BEGIN Data to process

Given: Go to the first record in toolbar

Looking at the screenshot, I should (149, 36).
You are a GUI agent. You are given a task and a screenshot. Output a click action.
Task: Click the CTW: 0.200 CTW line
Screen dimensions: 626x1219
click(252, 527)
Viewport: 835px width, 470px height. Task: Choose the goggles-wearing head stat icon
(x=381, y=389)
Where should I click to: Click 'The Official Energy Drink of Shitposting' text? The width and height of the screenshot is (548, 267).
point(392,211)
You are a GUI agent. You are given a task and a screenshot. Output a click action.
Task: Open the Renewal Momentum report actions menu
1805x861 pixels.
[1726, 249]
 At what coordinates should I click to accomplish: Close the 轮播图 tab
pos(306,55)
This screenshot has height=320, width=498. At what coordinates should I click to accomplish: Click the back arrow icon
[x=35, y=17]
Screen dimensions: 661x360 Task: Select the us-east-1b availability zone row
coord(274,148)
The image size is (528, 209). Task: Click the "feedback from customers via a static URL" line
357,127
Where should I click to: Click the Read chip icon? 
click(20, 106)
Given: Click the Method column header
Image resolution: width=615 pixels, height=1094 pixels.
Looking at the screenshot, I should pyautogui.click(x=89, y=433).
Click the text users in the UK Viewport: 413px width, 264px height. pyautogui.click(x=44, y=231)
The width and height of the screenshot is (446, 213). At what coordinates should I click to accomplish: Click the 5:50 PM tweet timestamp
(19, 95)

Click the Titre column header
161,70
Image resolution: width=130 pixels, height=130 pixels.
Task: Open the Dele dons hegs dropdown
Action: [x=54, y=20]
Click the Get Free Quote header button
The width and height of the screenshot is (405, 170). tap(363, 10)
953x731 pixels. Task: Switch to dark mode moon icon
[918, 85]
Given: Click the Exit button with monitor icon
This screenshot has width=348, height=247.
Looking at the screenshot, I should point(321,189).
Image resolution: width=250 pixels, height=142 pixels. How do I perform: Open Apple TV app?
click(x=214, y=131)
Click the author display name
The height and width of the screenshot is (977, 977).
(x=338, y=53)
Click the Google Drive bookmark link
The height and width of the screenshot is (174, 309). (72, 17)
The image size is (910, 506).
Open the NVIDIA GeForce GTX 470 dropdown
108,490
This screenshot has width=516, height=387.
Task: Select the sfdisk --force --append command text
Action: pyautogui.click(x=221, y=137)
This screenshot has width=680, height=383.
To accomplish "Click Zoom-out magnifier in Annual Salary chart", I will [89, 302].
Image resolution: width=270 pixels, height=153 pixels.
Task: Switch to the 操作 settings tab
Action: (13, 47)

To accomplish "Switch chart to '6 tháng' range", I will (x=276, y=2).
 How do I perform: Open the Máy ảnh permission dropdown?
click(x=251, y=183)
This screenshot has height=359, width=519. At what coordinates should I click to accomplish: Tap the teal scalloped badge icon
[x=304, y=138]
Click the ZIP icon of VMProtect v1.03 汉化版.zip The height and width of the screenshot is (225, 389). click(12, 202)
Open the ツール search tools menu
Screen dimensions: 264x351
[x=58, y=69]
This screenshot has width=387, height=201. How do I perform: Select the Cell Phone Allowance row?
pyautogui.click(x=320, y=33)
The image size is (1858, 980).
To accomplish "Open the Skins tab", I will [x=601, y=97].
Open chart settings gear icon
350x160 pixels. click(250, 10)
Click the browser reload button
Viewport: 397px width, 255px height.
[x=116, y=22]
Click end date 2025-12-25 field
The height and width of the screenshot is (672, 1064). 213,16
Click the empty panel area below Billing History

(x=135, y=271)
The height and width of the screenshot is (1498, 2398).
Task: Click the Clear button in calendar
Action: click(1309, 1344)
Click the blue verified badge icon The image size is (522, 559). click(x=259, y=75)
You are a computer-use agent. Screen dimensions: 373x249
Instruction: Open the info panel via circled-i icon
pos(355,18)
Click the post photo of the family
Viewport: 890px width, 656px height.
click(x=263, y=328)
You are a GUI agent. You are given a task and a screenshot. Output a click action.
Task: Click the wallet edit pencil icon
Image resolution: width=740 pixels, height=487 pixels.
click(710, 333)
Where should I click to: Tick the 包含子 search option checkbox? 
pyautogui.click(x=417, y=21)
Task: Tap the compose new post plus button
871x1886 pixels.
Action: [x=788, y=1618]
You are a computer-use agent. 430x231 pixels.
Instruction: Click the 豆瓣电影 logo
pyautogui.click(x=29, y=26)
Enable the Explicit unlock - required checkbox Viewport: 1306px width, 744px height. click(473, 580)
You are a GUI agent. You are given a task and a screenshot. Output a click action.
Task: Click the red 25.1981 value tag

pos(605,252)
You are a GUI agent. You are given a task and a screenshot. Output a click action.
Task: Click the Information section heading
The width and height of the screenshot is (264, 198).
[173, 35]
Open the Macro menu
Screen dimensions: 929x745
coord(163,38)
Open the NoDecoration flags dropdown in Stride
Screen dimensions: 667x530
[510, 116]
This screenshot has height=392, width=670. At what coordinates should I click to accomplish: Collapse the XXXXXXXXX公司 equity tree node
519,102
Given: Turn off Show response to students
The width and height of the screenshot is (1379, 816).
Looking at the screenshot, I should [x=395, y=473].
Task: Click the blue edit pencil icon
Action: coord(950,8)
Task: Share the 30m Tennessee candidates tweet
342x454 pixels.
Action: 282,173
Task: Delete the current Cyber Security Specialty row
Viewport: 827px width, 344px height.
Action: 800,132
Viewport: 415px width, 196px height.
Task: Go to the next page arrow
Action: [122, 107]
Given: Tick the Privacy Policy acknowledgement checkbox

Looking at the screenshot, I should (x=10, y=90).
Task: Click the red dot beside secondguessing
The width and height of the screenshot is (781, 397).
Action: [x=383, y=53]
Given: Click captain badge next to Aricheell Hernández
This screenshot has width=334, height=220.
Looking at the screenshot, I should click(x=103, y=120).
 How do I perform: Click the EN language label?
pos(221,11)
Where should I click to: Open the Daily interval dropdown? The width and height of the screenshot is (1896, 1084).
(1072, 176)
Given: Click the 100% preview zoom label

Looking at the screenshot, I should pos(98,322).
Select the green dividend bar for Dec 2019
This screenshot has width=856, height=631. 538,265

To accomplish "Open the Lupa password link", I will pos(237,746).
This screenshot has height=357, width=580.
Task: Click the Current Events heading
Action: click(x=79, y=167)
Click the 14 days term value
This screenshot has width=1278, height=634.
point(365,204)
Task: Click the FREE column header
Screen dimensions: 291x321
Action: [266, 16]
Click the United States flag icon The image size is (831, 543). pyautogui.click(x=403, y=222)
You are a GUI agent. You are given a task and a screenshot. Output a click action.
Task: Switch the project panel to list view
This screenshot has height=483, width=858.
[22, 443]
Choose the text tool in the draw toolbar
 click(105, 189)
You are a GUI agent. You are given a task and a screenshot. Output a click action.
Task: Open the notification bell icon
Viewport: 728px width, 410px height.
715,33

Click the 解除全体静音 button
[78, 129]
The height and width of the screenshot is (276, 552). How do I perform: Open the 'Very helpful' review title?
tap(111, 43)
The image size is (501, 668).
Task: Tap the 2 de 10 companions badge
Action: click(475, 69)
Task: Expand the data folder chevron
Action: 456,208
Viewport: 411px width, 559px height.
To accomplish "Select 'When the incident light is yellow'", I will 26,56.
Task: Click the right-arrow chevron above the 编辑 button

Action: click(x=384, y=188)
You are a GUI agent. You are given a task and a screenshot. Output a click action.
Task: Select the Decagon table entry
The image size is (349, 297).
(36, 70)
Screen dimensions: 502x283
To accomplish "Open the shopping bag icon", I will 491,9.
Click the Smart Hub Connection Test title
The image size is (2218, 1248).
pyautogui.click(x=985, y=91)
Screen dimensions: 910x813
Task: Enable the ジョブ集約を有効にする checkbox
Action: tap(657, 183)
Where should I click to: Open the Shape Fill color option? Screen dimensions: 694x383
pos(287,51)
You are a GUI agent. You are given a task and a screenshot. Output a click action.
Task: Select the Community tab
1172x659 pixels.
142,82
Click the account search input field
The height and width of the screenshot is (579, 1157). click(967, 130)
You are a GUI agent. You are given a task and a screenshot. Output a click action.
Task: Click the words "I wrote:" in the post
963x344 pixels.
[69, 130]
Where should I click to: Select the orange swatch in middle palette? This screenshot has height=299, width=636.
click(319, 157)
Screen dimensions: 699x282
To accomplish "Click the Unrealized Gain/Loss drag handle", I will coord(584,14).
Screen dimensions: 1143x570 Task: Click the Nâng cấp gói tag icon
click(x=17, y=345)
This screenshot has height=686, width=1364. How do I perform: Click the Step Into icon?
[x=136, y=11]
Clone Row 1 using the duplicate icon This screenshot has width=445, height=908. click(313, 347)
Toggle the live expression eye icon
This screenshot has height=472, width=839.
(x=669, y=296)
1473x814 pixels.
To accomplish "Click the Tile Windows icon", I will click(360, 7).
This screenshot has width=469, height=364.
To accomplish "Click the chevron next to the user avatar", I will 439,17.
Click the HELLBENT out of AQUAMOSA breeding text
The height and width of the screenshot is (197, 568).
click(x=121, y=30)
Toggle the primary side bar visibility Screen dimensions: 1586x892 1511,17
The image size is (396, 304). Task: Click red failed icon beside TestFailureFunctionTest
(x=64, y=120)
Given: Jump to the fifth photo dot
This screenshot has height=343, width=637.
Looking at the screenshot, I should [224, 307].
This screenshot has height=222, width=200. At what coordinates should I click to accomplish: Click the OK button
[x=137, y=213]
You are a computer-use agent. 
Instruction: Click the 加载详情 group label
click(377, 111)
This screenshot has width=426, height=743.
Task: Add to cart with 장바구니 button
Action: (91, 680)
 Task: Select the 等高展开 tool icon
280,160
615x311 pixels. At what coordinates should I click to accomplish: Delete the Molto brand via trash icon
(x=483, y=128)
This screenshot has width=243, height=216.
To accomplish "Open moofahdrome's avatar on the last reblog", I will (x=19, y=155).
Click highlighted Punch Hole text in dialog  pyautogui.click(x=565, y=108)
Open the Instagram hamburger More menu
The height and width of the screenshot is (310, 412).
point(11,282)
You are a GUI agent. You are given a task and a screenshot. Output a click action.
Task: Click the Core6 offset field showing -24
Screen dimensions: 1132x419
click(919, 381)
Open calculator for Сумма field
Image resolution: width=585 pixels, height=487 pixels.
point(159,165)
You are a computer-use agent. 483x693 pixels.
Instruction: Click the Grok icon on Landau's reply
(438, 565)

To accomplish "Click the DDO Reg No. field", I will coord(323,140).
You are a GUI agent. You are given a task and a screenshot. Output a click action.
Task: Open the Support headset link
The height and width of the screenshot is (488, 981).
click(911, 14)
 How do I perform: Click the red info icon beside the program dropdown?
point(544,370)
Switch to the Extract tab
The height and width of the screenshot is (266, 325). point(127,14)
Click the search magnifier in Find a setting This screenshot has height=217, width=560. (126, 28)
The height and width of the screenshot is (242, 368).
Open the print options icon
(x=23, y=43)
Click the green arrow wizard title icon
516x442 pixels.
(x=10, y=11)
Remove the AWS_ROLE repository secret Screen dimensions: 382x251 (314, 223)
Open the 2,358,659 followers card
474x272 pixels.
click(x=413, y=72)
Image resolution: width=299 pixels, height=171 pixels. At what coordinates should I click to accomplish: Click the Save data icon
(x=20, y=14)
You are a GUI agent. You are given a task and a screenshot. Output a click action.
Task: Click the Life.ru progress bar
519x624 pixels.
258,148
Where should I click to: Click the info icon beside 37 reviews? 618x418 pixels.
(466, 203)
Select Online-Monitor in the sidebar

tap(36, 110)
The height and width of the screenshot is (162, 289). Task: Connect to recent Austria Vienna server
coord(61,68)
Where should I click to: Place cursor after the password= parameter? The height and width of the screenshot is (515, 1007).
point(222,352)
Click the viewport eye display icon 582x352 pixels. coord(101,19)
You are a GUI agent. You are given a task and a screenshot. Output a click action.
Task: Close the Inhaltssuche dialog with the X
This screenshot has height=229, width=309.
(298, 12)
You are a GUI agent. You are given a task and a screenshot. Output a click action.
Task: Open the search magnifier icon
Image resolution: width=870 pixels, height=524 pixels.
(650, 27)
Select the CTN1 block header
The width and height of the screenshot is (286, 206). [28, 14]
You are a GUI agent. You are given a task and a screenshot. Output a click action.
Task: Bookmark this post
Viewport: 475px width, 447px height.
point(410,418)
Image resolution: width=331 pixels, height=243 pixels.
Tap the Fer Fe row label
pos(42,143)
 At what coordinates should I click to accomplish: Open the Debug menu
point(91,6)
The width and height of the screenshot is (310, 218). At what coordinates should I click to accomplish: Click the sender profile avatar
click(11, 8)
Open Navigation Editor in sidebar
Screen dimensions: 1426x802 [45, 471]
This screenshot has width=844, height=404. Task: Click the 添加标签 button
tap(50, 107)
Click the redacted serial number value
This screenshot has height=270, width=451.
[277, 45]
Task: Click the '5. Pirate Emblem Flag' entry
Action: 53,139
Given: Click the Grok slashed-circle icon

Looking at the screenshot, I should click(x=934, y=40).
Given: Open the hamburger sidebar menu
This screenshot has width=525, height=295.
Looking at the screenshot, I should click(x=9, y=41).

END Data to process

The answer must consist of each line from the data that includes the string "dialog".

Exercise answer:
Click highlighted Punch Hole text in dialog  pyautogui.click(x=565, y=108)
Task: Close the Inhaltssuche dialog with the X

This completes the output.